*Excerpt:*
So, I can tell you, from direct experience, the following things about weed:
1) The majority of what is said in this video is true for me. I started smoking weed at 14 years old. I was smoking regularly at 16 years old and habitually by 17. Besides a one year gap, from which I started to drink alcohol habitually, I smoked continuously for 17 years straight, culminating in an ounce a week habit by 2014. Being forced to quit because of "job related" aspects of existence means that I've experienced the direct effects of weed withdrawal. The "terrifyingly real life nightmares" is absolutely one of the worst symptoms of this withdrawal and makes you not want to go to bed.
I can give an example of the physical addiction symptoms. In 2012 or 2013, I cannot remember which one, I had a niece get married in Indianapolis. At this point, vape weed was not a common thing and I had not heard of it yet. I was at a point in my life where I was absolutely addicted to weed to the point where I couldn't go without it for probably about 1/2 a day at most. Making the commitment to be a good person and go to something that almost no one else from my side of the family was going to was "me having a self crisis of personality" again. I wanted to prove to others that I was indeed human and that I would be present at something because "I cared". There was a large falling out between my dad's side of the family and "our side of the family". And this was an olive branch of sorts.
However, this meant that I was not going to be able to smoke since I was going to a state where this was highly frowned upon. And yet I did it anyways. And I got caught like a little child. And I got scolded like a little child. And I wanted to leave and go home beforehand like a little child. At this point in my life, I could not imagine life without weed. It was more important that any relationship with any "human" that I could find.
I smoked in a hotel room and got caught by my little brother and his cunt of a fucking wife. They called my dad, who then scolded me, and I thought "yeah, fuck this, I'm right, people suck, the end." I ended up getting talked out of taking a bus home and went to the wedding. My godfather and godmother got to see me for once in 20 years or so. The last time is when I made a complete fool out of myself at my oldest cousin's wedding. I got the direct feeling that all of the animosity that this side of the family felt towards my side of the family was not directed at me. For me, they just felt some kind of sadness overall.
Before my grandmother's death, she had said something dementia related, but it always stuck with me. People with dementia have this "moment of clarity" where they temporarily become their selves again. She had mentioned my siblings name and wondered "where are they". Now, my sibling has their own problems and is distanced from God. It would make great sense that this was a calling to my sibling to become "attached to God" again. However, I subsequently saw several pictures of when we were little where my grandmother mislabeled my sibling and I. My mother did this all of the time as well. It would be three different names and it would usually be the third one that was correct because of autism or whatever brain function causes you to misname people multiple times. I associated that "where is this person" as a "heavenly threat" or sorts. I wasn't on the right path. Neither was my sibling. But, out of the two of us, I'm probably very much more "unique" then most "normal" people. So, this resonated with me, while it was a "whatever" response from my sibling.
2) Once your brain is able to successfully "disconnect" from weed, it does something strange, at least for me. For me, every time I know smoke too much, I get intensely paranoid. It is one of the things that fueled my suspicions about "the game" that I was involved in playing. If you have never played this game, consider yourself lucky enough not to be considered important enough to be targeted.

*Data section:*
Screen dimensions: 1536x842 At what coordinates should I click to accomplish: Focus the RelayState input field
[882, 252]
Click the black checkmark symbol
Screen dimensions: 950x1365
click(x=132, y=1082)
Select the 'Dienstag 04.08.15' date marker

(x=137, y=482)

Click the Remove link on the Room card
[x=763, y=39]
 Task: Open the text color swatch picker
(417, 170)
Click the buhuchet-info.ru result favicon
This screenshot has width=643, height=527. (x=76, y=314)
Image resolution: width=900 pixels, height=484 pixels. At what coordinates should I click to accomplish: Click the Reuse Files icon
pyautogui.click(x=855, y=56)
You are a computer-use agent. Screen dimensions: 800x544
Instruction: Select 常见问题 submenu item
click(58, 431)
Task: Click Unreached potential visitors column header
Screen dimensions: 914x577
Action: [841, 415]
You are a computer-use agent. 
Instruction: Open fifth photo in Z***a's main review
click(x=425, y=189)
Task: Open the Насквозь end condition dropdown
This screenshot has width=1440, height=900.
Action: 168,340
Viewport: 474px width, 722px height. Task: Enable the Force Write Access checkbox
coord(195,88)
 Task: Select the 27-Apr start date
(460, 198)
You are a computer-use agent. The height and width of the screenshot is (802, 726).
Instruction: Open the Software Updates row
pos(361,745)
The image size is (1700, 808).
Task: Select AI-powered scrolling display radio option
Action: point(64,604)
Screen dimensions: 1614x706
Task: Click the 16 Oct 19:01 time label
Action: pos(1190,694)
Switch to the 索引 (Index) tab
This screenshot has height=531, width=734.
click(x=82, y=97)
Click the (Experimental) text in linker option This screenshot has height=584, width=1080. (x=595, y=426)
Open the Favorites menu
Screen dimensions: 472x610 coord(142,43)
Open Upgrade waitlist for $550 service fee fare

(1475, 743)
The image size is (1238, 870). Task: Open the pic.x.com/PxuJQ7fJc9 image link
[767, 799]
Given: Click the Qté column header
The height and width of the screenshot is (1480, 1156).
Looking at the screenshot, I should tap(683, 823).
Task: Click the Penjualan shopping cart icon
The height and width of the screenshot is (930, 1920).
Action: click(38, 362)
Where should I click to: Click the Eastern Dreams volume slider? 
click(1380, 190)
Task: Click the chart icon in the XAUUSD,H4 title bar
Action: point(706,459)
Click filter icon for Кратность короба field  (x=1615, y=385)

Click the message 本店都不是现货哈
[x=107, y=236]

*What you will do:*
Return, exactly as it appears in the account of quitting weed above, the passage starting with "I can give an" and going on through "branch of sorts.".

*Exercise solution:*
I can give an example of the physical addiction symptoms. In 2012 or 2013, I cannot remember which one, I had a niece get married in Indianapolis. At this point, vape weed was not a common thing and I had not heard of it yet. I was at a point in my life where I was absolutely addicted to weed to the point where I couldn't go without it for probably about 1/2 a day at most. Making the commitment to be a good person and go to something that almost no one else from my side of the family was going to was "me having a self crisis of personality" again. I wanted to prove to others that I was indeed human and that I would be present at something because "I cared". There was a large falling out between my dad's side of the family and "our side of the family". And this was an olive branch of sorts.